Why did Frankenstein make the monster?

+56 votes
asked Sep 24, 2015 in Science by AleidaVoo098 (240 points)
I never understood why Victor Frankenstein made the monster in the first place? Just to prove that he could? He is a genius in chemistry and philosophy so on the hindsight he could have applied his skill on something more appropriate. So why did Frankenstein make the monster? What let him to this fascination of life and death?

2 Answers

+15 votes
answered Sep 25, 2015 by LionelHeiden (360 points)
Victor Frankenstein did make the monster out of the fascination of life and death. Growing up in Geneva, he read works of the outdated and ancient alchemist, which doesn’t serve him any purpose while he attended Ingolstadt University later on. In this university, he took up modern science and masters them all within a few years, even more than what the professors could teach. With that skill equipped, he became engrossed with the idea of “secret of life” and discovered it, bringing the monster to life.

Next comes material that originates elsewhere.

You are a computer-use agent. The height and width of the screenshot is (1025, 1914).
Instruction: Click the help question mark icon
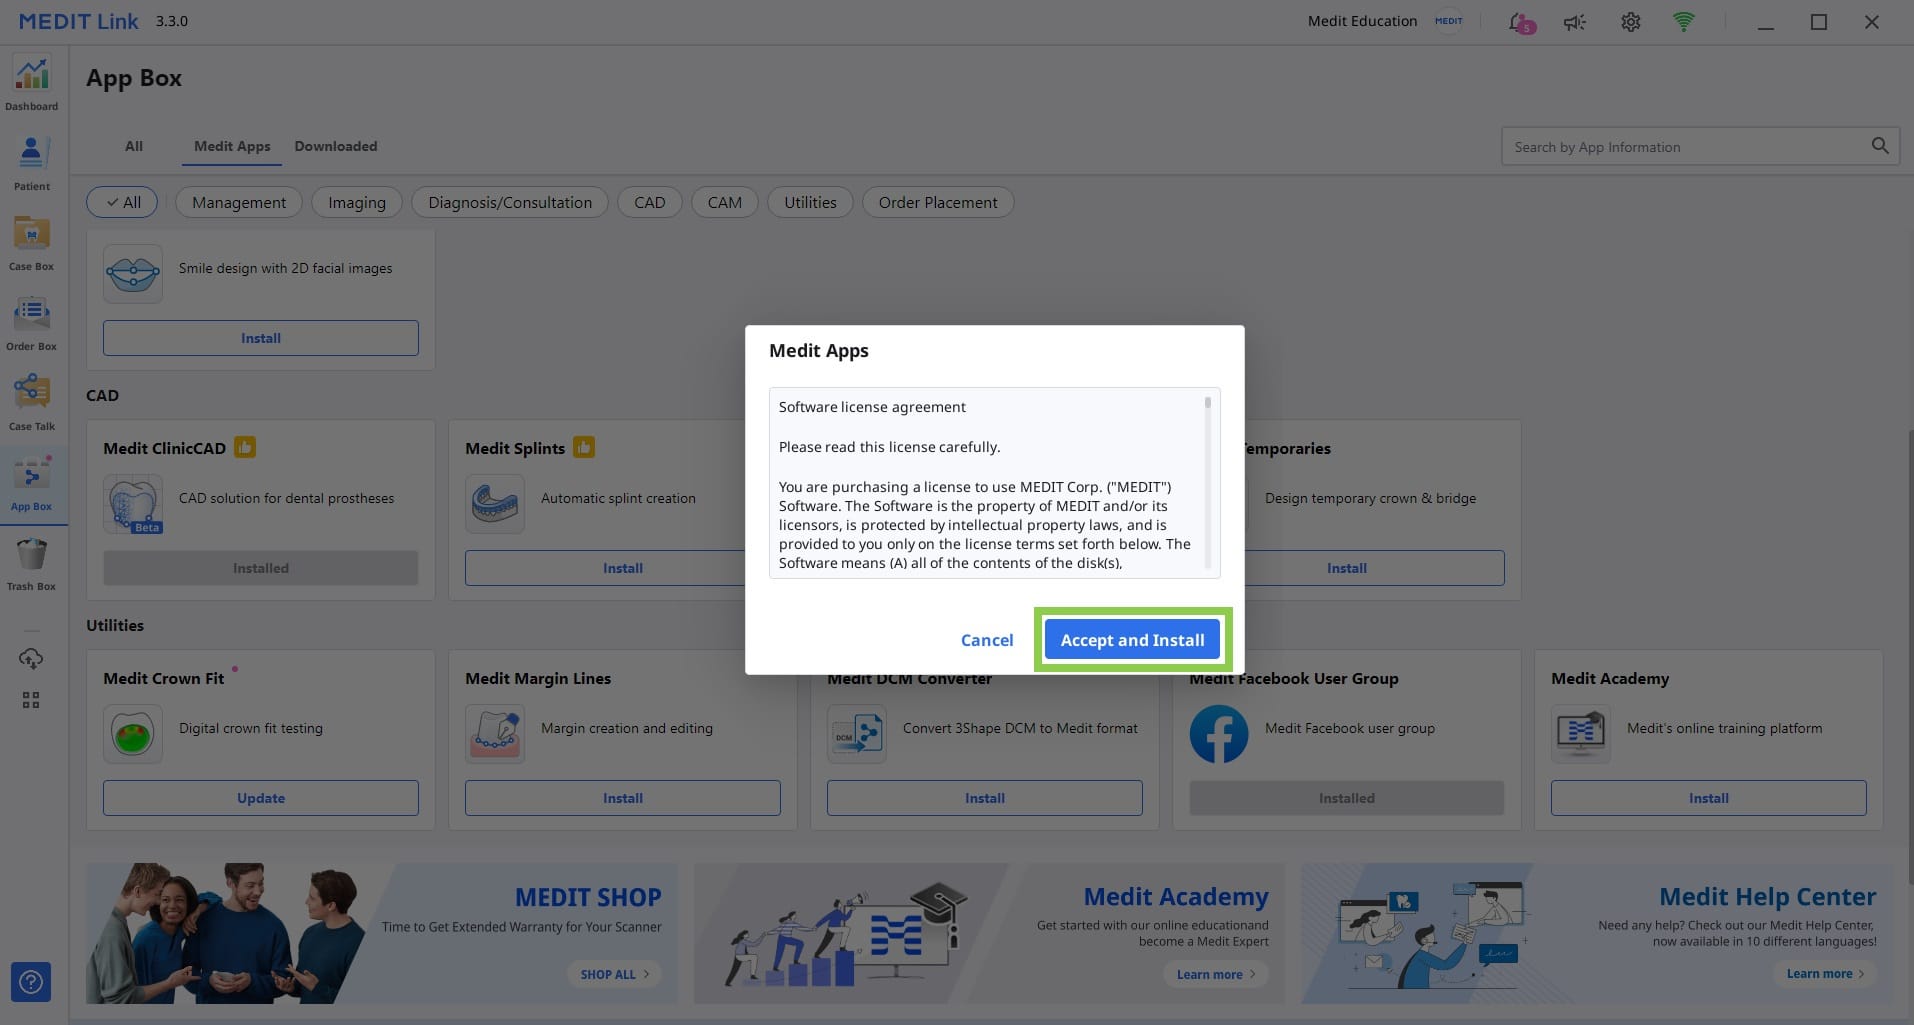(31, 982)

He slowly transformed over the course of the story, from an innocent young man that is amazed by what science could bring, into an arrogant, delusional man. It could be from the desire to obtain a power that rivaling that of the God, to create a new life, an endeavor that is shunned by the rest of the scientists. He also saw M. Krempe, a natural philosopher that Victor met in Ingolstadt, as a model scientist. To him, science is a mystery for all to probe, but once its secrets are discovered, it must then be guarded. So then he created the monster just to prove himself.
+5 votes
answered Oct 6, 2015 by ErnestoMayna (290 points)
Why did Frankenstein make the monster? Short answer is out of arrogance and desire to have Godlike powers. He initially claimed to have created the monster for the better future of humankind, considers that he is doing the world a service by making a “human”. He is obsessed with the idea of life and death, he wants to cheat death and let himself consumed by his own ego in the process.

As he said it himself, “A new species would bless me as its creator and source; many happy and excellent natures would owe their being to me. I might in the process of time (although I now found it impossible) renew life where death had apparently devoted the body to corruption.”

That is his main motivation, success in the experiment would make him a human god and be praised by the things he created. He soon succeeded in reanimating the stitched up dead but was instantly repulsed by his own creation and the ugliness it embodies.